La nouvelle lois répressives contre les LGBT en Ouganda fait déjà ses preuves. Lundi 28 août la justice a annoncé l’inculpation d’un jeune homme de vingt ans à Soroti (dans l’est du pays), pour des actes « d’homosexualité aggravée ».
« Le suspect a été incarcéré », a dit Jacquelyn Okui, porte-parole du parquet ougandais, cité par l’AFP. Selon cette source, l’acte d’accusation indique que le jeune homme a eu « un rapport sexuel illégal avec (…) un homme adulte de 41 ans ».
Fin mai, le président ougandais Yoweri Museveni a promulgué une loi anti-homosexualité qui prévoit de lourdes peines pour les personnes ayant des relations homosexuelles et faisant la « promotion » de l’homosexualité.
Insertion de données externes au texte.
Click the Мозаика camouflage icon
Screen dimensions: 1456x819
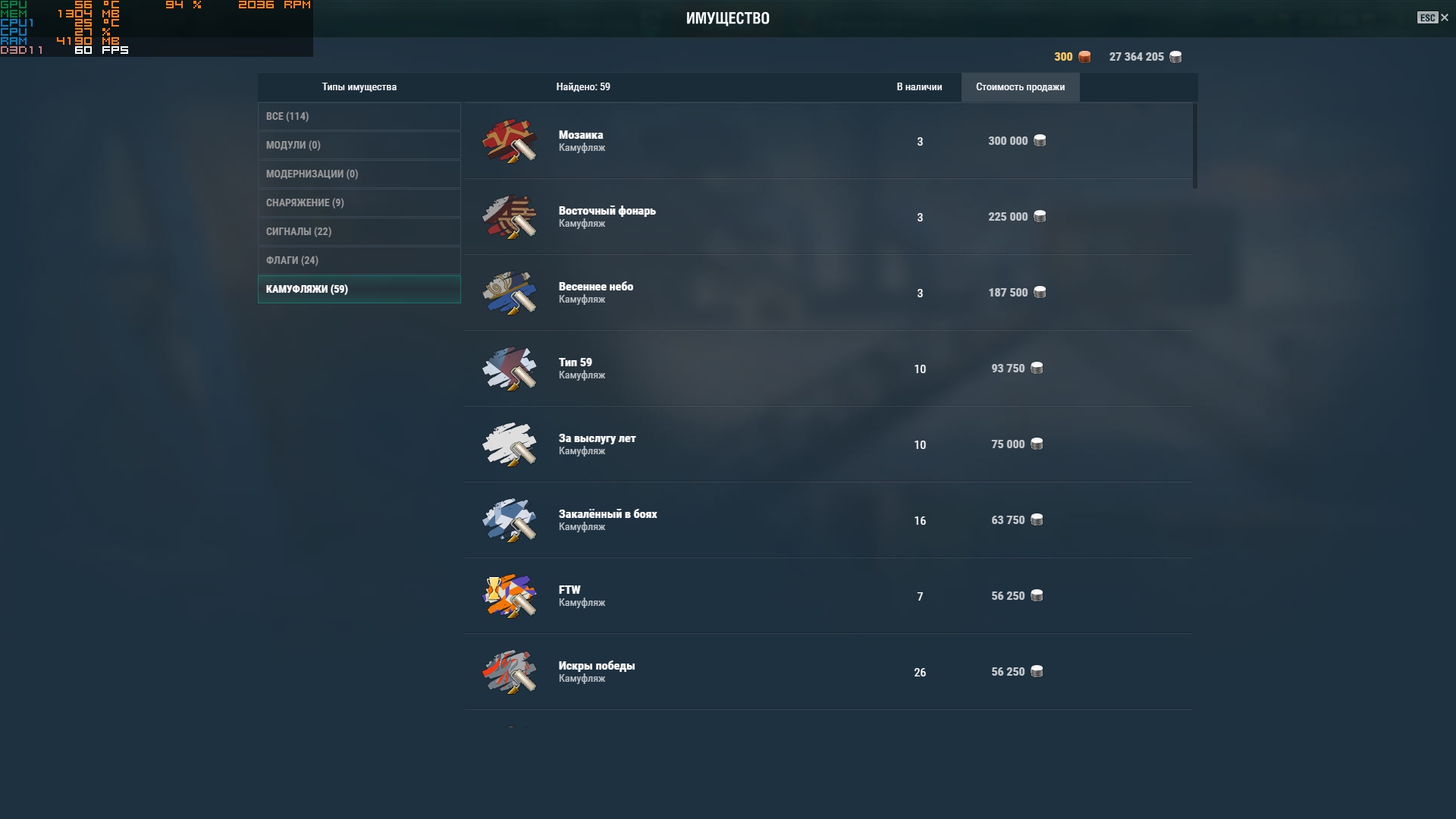tap(510, 140)
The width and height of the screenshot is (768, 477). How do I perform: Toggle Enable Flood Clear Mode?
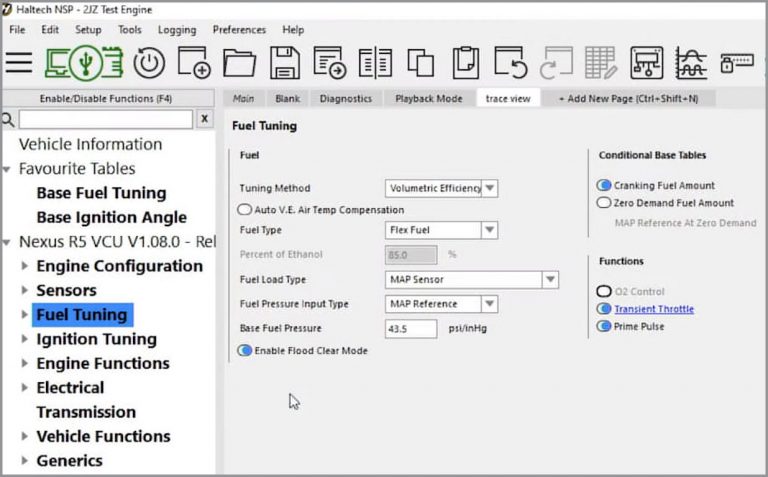click(245, 351)
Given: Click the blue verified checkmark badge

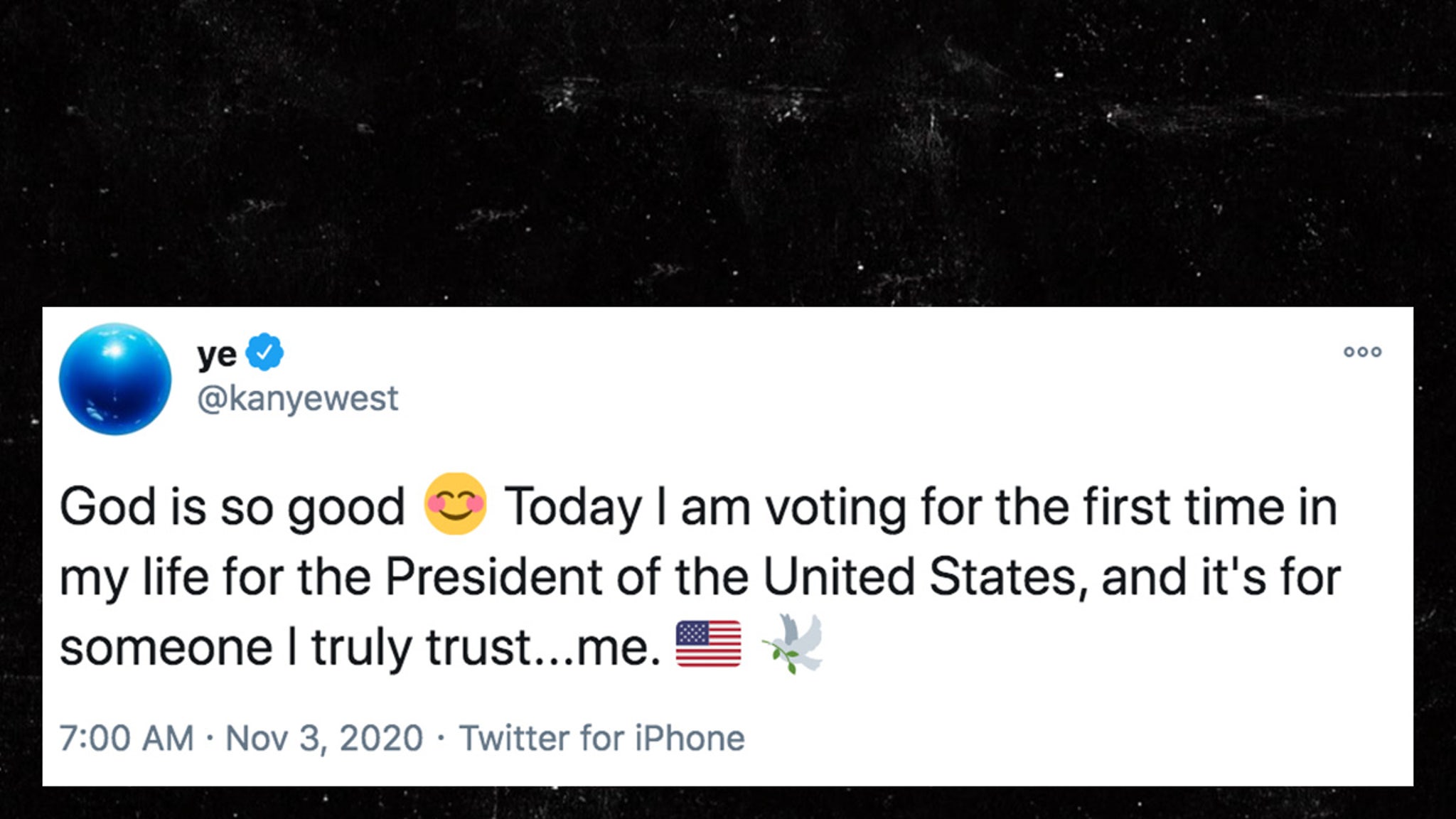Looking at the screenshot, I should pyautogui.click(x=264, y=352).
Le crime « d’homosexualité aggravée » est passible de la peine de mort, sentence qui n’est toutefois plus appliquée depuis des années en Ouganda.
Malgré l’indignation des Nations unies, des groupes de défense des droits humains et de nombreux pays occidentaux suscité par cette loi, le président Museveni n’a pas reculé.
Début août, la Banque mondiale a annoncé qu’elle ne financerait plus de nouveaux projets en Ouganda à la suite de la promulgation de cette loi, estimant que ce texte « allait fondamentalement à l’encontre des valeurs de la Banque mondiale ».
Mais pour les législateurs ougandais, ce texte est un rempart nécessaire contre l’immoralité présumée de l’Occident. Le président Museveni a par ailleurs accusé la Banque mondiale de vouloir « faire pression » sur son pays. Les Ougandais « se développeront avec ou sans prêts », a-t-il dit.